PAGE.
━━━━━━

Vertical I.C. Rupnow Engine

[Brian Rupnow]

I'm still making some progress. So far I have the flywheel, crank web and big end, con-rod, con-rod retainer, rocker arm and exhaust pipe completed. Plus half the carby. Still got a long way to go and my available shop time is about to dry up. Hoping to average a completed part per week until it's all done.

I found a tiny error on the carby body plans - the throttle stop screw hole is dimensioned as .294 deep, but then threaded 4-40 .394 deep. I have to ask - what does JAG stand for?

The throttle stop hole breaks thru into the center hole that the throttle barrel fits into. You have to run your tap in at least 0394" to get past the taper on the tap.--Actually I just made that up!! The thread call outs are all an automatic function of the software. Occasionally they do something weird like that. Thank you for the update.--Brian

 

[Cogsy]

I forgot about the starter hub and push rod guide as well - I knew it felt like I'd made more parts than that...plus 2 extra con-rods and the flywheel being 3 pieces, feels like I'm halfway there. Here's a pic of my progress (minus the carb).

━━━━━━

DATA.
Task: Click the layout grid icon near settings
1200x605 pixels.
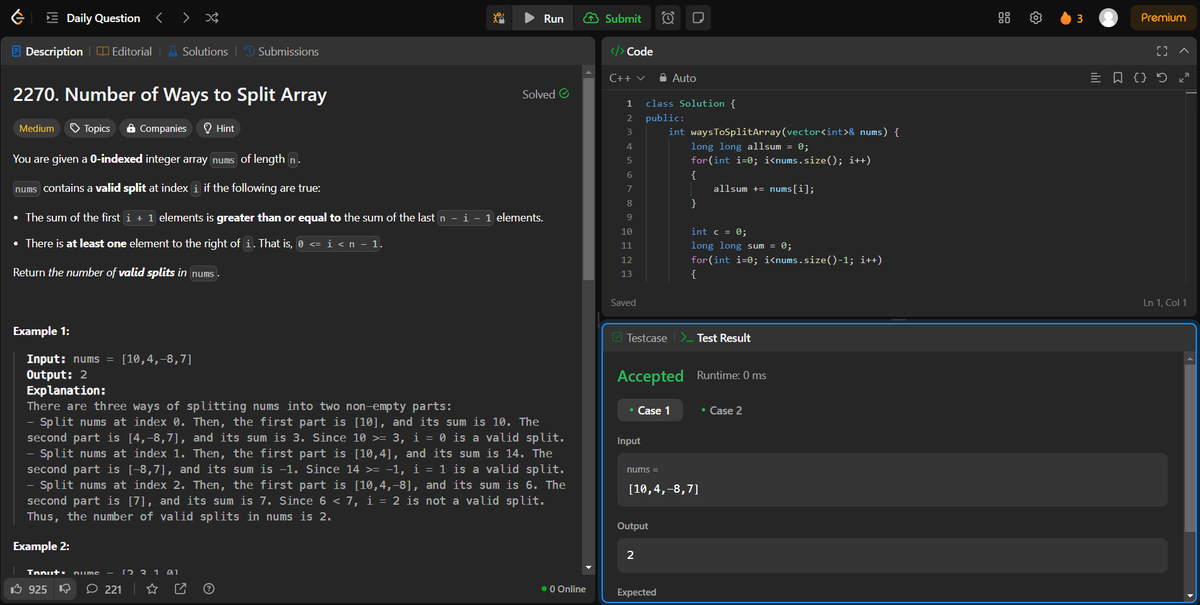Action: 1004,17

━━━━━━

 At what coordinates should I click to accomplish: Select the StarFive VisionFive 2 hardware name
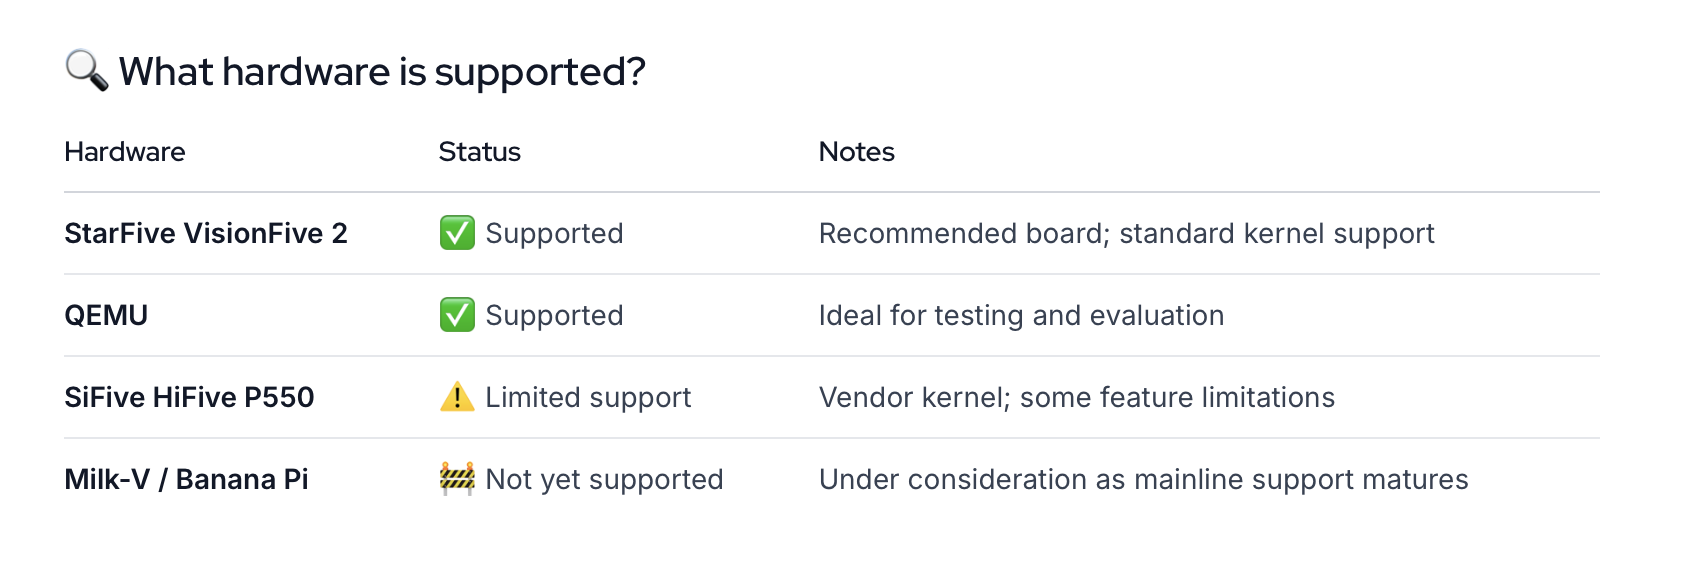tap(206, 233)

━━━━━━

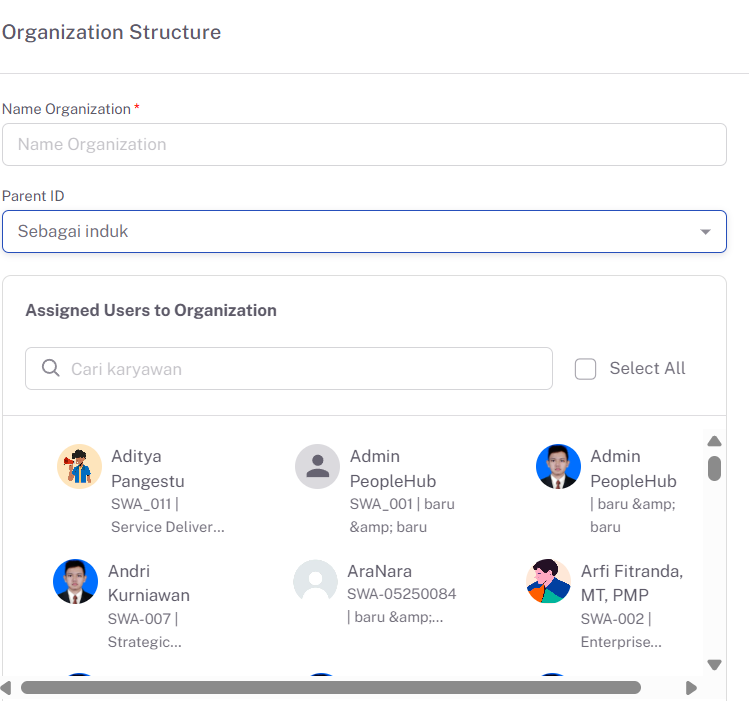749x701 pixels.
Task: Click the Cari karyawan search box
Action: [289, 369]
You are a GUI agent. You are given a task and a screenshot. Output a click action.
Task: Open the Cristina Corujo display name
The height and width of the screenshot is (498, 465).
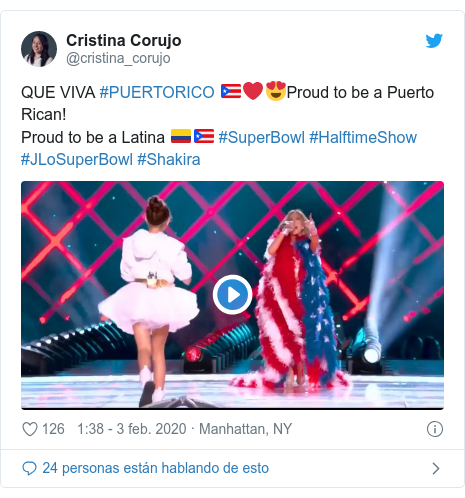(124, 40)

━━━━━━

EXERCISE DETAILS. Print the part of the Rupnow engine thread above from "I'm still making" to "it's all done.", word for word.

WRITTEN SOLUTION.
I'm still making some progress. So far I have the flywheel, crank web and big end, con-rod, con-rod retainer, rocker arm and exhaust pipe completed. Plus half the carby. Still got a long way to go and my available shop time is about to dry up. Hoping to average a completed part per week until it's all done.